_Stated exercise 1_
Pull out the whole passage on Abrams' strengths and weaknesses as a creative, word for word.
━━━━━ Document segment
I think Abrams’ greatest strength as a creative is reminding people why they fell in love with something to begin with, and conveying that enthusiasm in a way that makes it inviting for new audience members to come onboard. While Mission Impossible 3, Star Trek ‘09 and The Force Awakens aren’t exactly Best Picture winners, they each reinvigorated the franchises they’re a part of.

Abrams’ greatest weakness as a creative is that he himself doesn’t like discovering answers to mysteries (he famously has a toy mystery box from his childhood that still remains unopened because, unopened, it could still be anything), so his work falters when he’s put in a position that requires moving things along. In that, he’s a typical TV guy for a typical TV ecosystem, where the head producer sets up all the pieces and then hands off to a creative team that handles the day to day reality of running a series (or franchise).
━━━━━━━━━━
━━━━━ Material supplied
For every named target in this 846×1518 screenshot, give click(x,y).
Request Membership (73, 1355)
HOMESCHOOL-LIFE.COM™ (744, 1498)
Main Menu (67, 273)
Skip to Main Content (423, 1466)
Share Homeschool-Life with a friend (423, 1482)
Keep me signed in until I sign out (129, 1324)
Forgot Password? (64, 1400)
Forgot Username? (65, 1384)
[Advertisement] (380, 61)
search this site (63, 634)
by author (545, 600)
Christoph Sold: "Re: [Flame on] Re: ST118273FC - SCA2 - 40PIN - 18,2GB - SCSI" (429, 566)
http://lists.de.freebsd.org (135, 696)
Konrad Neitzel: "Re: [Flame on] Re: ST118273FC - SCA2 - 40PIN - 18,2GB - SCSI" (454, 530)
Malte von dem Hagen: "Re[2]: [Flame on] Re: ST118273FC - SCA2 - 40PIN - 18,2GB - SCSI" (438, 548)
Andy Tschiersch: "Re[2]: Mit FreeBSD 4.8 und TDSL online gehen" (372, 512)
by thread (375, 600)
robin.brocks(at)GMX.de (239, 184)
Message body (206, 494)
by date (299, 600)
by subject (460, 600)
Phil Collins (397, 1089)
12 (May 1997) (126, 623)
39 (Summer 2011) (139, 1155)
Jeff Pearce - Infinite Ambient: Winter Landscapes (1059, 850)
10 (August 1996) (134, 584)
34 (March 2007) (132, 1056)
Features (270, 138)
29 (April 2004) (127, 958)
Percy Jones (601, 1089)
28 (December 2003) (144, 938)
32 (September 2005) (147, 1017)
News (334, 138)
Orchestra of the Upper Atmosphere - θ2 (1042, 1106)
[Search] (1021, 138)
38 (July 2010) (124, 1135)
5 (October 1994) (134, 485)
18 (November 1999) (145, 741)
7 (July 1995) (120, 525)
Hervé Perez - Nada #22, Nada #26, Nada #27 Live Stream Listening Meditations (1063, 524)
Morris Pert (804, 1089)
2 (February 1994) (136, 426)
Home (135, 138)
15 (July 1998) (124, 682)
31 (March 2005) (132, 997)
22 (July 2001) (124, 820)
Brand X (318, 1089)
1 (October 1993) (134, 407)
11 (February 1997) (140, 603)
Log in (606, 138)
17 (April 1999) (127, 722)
━━━━━━━━━━
_Stated exercise 2_
Turn the part of the records that opens with the line containing "Morris Pert (804, 1089)" and runs through the end of the records into a JSON list of strings. Use one string per line and skip blank lines.

_Task response 1_
I think Abrams’ greatest strength as a creative is reminding people why they fell in love with something to begin with, and conveying that enthusiasm in a way that makes it inviting for new audience members to come onboard. While Mission Impossible 3, Star Trek ‘09 and The Force Awakens aren’t exactly Best Picture winners, they each reinvigorated the franchises they’re a part of.

Abrams’ greatest weakness as a creative is that he himself doesn’t like discovering answers to mysteries (he famously has a toy mystery box from his childhood that still remains unopened because, unopened, it could still be anything), so his work falters when he’s put in a position that requires moving things along. In that, he’s a typical TV guy for a typical TV ecosystem, where the head producer sets up all the pieces and then hands off to a creative team that handles the day to day reality of running a series (or franchise).

_Task response 2_
[
  "Morris Pert (804, 1089)",
  "2 (February 1994) (136, 426)",
  "Home (135, 138)",
  "15 (July 1998) (124, 682)",
  "31 (March 2005) (132, 997)",
  "22 (July 2001) (124, 820)",
  "Brand X (318, 1089)",
  "1 (October 1993) (134, 407)",
  "11 (February 1997) (140, 603)",
  "Log in (606, 138)",
  "17 (April 1999) (127, 722)"
]